New collaborations were formed around a number of the programs, while standing organizations were contacted about expanding existing initiatives. Pursuing a broad array of strategic initiatives is critical to producing four strategic outcomes critical to growing our regional economy, producing jobs, and restoring prosperity to southeast Michigan families. The four targeted outcomes of the Global Detroit initiate are: (1) Make the region welcoming to the international community and immigrants. (2) Attract international investment and businesses that create jobs. (3) Strengthen, grow, and revitalize neighborhoods in the city of Detroit and in the region’s core communities. (4)Attract and retain international talent in the region.

Why be Global?

Researchers have distilled the characteristics that drive regional economic engines that produce large numbers of patents, technologies, new businesses, jobs, and wealth. One of the most consistent similarities between catalyst regions of the 20th and 21st Centuries (such as early 20th Century Detroit, Silicon Valley, Boston’s Route 128, etc.) is the large presence of immigrants. Immigrants were at the sources of early 20th Century Midwestern industrial cities like Detroit that propelled America’s growth and they are a significant part of the regions that serve as economic catalysts in today’s world. At the onset of the 20th Century 33.8 percent of Detroit’s population was foreign born. In 2000, Silicon Valley’s population was more than 27 percent foreign born, almost two-and-a-half times the national average. Edward Roberts, the David Sarnoff Professor of Management of Technology at the Massachusetts Institute of Technology and the Founder and Chair, MIT Entrepreneurship Center, acknowledges that “[t]o immigrate is an entrepreneurial act.” Others have identified the characteristics, traits, skills, and motivations that would inspire a person to uproot their home and move to the United States to be the same characteristics, traits, skills, and motivations that are necessary to be an essential part in a rapid economic growth engine.
Specifically, while immigrants make up only 12.5 percent of the U.S. population, 5.95 1 percent of the Michigan’s population, and 8.3 percent of metro Detroit’s population, they disproportionately contribute to economic growth.

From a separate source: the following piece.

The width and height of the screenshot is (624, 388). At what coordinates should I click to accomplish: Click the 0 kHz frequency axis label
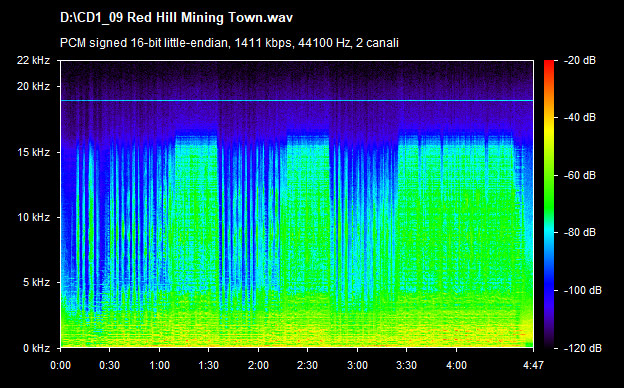(x=36, y=348)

The Global Detroit study shows several key findings: (1) Michigan immigrants are well-educated and a positive addition to our talent attraction efforts. (2) American and Michigan immigrants have the education and skill in the science, technology, engineering, and mathematics (STEM) fields critical to creating new jobs and industries. (3) American and Michigan immigrants start the high-tech and venture-capital businesses that lead our entry into the new economy. (4) American and Michigan immigrants invent the new technologies that will continue to drive future job creation and regional prosperity. (5) Michigan immigrants are more entrepreneurial and more likely to start businesses. (6) Michigan immigrants are productive, hard-working, and more likely to be of working age. (7) Metro Detroit’s immigrants disproportionately contribute to regional prosperity. (8) Immigrants are unique catalysts for economic renewal and population growth in cities like Detroit and the region’s other core communities. (9) Immigrants decrease crime and raise property values.